Market analyst Simon Quilty, Global AgriTrends, Wangaratta, delivered his price forecast out to 2028 at the Pasture Agronomy Service conference at Gundagai on 10 March.

Mr Quilty forecast 2026 average prices to reach 630c/kg liveweight for feeder steers, 510c/kg LW for Jap Ox, 420c/kg LW for cows and for the Eastern Young Cattle Indicator (EYCI) to peak at 1277c/kg carcase weight.

This would be up on the strengthening 2025 prices of 490c/kg for feeder steers, 410c/kg for Jap Ox, 325c/kg for cows and an ECYI of 954c/kg carcase weight.

Prices have been tipped to remain elevated through 2027 but begin trending downwards in 2028 with feeder steers slipping 80c/kg LW as the national herd rebuild grinds to a halt.

Overall, the cattle market has recorded a 5 per cent fall in March due to Cyclone Alfred closing major ports, with Meat and Livestock Australia quoting yearling steers trading at 370c/kg, feeders averaging 356c/kg, heavy steers at 342c/kg, heifers 299c/kg and cows at 284c/kg.

Mr Quilty expects the market to move upwards in late April for feeder steers to 536c/kg by September.

“A good quality Angus feeder steer is 410-420c/kg liveweight today in the market and lot feeders are willing to pay 420-430c/kg now for forward cattle,” he said.

“In terms of cows, we are still talking around 440c/kg by the end of this year (up from 276c/kg in southern Queensland), driven by exceptional price levels for grinding meat at a time when we hit the herd rebuild.”

Mr Quilty has the nominal yearling carcase weight indicator entering a seven-year period of stable prices this year until 2032, off the back of a decade long transitory period when prices rose 35 per cent since 2015.

“Input costs have run ahead but by the start of 2027 to 2032, those input costs will be in line with your returns.”

Processing capacity in NSW, Victoria, South Australia and Queensland has risen to 3600 cattle per day, off the back of the herd liquidation for at least seven quarters.

The herd liquidation has resulted in a 60-80c/kg LW discount on heifers relative to feeder steers right across Queensland. Heifers are trading at a 70c/kg discount in NSW and 90c/kg in Victoria.

Mr Quilty said northern processors would be squeezed as young cattle flow from the southern states to Queensland and older heavier cattle flow to southern processors.

“Last year, Victorian processors bought heavier cattle in Queensland and northern NSW a month earlier than normal due to the lack of cattle in the south.”

“This year I expect these Victorian processors to travel north even earlier by late March/early April due to more processor capacity in Victoria and NSW, and further herd liquidation.”

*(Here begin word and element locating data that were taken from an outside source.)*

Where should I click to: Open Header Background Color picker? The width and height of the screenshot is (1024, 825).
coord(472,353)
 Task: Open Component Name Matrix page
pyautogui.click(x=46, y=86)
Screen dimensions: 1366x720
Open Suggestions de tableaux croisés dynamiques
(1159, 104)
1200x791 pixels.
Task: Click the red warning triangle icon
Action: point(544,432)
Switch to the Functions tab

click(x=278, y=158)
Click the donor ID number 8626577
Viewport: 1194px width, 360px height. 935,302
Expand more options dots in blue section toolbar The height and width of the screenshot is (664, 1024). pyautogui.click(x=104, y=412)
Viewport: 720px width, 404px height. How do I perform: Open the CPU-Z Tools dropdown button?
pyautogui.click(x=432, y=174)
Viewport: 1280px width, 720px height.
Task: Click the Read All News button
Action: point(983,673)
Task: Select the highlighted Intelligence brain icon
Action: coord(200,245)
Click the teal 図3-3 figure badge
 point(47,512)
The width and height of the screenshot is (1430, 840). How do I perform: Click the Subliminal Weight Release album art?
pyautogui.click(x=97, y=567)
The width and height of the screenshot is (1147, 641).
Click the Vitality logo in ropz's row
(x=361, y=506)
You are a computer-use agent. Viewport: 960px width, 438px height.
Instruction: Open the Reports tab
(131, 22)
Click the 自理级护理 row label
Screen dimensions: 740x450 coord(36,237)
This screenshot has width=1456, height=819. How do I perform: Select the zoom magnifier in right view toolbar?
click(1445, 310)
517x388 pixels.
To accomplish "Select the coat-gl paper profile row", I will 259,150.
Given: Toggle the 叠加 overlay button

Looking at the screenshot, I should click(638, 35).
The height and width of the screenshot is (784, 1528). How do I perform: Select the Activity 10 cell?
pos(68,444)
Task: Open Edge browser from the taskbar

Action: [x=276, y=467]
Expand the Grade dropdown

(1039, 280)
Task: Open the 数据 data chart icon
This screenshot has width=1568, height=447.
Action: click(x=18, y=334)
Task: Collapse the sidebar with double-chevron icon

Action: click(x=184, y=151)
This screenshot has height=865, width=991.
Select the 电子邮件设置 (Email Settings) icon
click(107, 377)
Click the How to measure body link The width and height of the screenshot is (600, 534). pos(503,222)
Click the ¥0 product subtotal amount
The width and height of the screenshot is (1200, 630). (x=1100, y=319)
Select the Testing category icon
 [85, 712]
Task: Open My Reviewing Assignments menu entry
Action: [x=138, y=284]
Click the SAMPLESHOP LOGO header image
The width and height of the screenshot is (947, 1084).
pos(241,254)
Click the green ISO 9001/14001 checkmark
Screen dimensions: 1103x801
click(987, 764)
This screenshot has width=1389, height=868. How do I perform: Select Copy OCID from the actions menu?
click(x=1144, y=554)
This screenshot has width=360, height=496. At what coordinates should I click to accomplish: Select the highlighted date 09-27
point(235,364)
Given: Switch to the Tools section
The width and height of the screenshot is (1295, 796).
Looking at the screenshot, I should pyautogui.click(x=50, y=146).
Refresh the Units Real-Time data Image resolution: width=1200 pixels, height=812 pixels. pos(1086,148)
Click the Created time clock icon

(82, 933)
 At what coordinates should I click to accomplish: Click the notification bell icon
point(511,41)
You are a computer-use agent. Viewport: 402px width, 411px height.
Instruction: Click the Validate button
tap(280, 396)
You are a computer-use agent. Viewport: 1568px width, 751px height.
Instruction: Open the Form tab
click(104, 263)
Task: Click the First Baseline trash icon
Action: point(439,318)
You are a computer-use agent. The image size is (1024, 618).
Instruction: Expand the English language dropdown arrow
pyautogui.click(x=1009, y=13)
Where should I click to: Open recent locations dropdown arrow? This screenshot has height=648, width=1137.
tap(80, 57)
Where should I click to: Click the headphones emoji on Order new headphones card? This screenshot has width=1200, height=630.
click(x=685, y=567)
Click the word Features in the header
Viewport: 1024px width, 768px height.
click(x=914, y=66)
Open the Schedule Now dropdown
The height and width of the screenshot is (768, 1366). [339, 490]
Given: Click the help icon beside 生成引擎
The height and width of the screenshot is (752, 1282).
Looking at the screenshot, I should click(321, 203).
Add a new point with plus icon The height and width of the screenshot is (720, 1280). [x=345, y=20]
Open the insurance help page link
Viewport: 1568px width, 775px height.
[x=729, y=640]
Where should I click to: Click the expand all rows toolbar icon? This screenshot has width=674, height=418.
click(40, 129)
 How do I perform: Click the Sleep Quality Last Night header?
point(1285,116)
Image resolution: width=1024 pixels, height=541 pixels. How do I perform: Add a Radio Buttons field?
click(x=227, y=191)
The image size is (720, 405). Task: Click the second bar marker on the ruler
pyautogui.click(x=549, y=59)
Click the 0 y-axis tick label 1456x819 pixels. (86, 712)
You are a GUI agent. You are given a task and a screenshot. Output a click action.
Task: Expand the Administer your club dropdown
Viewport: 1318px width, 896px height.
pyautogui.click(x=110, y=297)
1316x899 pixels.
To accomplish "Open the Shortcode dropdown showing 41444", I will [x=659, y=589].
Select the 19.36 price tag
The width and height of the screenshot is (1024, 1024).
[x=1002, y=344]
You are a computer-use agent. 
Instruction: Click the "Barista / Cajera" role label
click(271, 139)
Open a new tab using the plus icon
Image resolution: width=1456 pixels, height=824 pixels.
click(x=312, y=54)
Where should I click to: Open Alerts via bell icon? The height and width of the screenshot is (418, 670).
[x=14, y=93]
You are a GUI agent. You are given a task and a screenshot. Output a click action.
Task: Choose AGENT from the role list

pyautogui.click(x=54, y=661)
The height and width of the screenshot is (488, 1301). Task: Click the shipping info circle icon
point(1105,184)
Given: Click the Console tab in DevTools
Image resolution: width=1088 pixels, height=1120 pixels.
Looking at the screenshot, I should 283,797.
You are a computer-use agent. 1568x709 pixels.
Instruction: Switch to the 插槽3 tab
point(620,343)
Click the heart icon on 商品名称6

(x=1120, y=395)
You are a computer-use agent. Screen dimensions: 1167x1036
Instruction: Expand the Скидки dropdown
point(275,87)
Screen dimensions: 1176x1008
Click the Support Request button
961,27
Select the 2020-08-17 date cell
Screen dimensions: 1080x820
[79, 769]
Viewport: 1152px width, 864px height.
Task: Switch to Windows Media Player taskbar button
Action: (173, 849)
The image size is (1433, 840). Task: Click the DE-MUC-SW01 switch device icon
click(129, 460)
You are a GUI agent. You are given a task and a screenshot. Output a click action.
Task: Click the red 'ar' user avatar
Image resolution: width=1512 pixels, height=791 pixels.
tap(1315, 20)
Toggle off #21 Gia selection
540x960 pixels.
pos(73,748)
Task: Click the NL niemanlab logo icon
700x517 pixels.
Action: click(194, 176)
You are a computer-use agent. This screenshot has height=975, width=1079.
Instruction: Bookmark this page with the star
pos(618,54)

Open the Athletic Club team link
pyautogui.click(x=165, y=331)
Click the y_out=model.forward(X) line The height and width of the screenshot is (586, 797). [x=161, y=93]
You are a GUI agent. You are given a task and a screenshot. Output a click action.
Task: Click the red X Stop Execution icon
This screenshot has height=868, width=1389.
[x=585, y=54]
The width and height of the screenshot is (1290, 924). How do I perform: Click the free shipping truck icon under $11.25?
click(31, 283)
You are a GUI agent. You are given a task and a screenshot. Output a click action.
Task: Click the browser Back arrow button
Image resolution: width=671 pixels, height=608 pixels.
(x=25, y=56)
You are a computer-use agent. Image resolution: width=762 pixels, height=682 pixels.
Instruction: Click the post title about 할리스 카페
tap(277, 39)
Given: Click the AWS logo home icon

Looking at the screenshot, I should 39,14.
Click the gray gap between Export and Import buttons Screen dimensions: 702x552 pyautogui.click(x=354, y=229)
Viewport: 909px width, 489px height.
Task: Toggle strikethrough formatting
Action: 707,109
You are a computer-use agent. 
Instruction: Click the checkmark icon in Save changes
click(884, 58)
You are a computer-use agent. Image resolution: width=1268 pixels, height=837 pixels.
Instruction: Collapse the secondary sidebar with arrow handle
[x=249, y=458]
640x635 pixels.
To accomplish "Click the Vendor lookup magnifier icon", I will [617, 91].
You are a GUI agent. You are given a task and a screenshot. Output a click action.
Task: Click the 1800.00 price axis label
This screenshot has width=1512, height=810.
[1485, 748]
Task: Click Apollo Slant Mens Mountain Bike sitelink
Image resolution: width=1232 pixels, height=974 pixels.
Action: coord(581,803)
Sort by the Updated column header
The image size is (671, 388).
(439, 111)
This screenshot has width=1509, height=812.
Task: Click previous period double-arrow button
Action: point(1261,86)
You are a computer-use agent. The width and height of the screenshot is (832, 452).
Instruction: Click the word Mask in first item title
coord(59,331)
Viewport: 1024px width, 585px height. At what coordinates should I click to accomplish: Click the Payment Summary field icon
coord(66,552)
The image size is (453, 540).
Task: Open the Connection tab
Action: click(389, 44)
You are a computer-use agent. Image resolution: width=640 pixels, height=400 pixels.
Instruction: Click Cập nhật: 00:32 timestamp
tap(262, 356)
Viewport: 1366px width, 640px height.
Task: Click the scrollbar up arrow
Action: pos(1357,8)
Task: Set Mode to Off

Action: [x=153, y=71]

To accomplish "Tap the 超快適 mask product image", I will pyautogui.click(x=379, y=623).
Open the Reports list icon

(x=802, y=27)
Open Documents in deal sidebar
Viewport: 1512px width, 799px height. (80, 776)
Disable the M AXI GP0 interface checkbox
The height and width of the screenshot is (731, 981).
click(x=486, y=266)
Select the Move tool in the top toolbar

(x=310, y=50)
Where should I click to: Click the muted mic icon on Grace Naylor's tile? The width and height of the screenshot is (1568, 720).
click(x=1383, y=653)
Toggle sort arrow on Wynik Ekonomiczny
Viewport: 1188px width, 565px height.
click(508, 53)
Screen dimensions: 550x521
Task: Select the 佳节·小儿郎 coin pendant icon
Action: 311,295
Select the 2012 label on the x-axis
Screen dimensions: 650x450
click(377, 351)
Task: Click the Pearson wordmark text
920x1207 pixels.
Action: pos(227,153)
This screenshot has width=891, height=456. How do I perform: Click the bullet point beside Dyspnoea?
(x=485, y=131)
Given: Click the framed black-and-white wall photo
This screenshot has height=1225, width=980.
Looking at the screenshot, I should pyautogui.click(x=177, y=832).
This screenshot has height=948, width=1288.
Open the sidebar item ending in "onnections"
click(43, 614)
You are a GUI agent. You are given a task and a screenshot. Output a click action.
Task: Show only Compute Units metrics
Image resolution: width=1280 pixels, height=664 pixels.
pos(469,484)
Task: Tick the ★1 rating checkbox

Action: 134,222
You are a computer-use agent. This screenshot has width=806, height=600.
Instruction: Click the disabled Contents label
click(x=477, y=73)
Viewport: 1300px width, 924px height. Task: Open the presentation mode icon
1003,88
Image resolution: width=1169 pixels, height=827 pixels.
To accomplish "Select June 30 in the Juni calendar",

“We are about to go into a staggered rebuild phase where prices for heifers go back to a premium if good rain comes to the southern Australia in July. If we don’t get the rain, liquidation will stop, and the herd will hover in a holding pattern for six months.”

“The rebuild will start in Queensland, move into northern NSW and by the end of this year and early next year, southern NSW and Victoria will be in a rebuild, resulting in higher prices.”

“We are expecting the steer kill to subside over the next six months – add that to the female kill and suddenly supply is getting tight. The higher prices from this rebuild are potentially coming this year and will carry into next year.”

Grinding beef is at record levels of 385 USc/lb and Australian imported prices are tipped to move higher on the back of rocketing domestic prices and Brazilian product becoming uncompetitive due to tariffs.

“Price rises in America on all beef cuts are so beneficial to us – if consumers cannot pay the price for cuts, they go into the 90CL pack (90 per cent lean meat). The higher the 90CL price goes, the less US exports and the more Australia becomes the player in those markets,” Mr Quilty said.

The makeup of Australian feedlots is changing with less Wagyu cattle on feed and mid-fed programs switching to larger short fed programs of 110-120 days.

There is a record number of Australian cattle on feed at 1.45 million head with that forecast to increase to 1.6 million by the end of 2025.

“Flatbacks are playing a huge role in the Japanese market – marble score doesn’t matter anymore, they just want 100-day grain fed cheap beef and flatbacks provide that,” Mr Quilty said.

Narrandera Argus 27 March 2025

This article appeared in Naranderra Argus, 27 March 2025.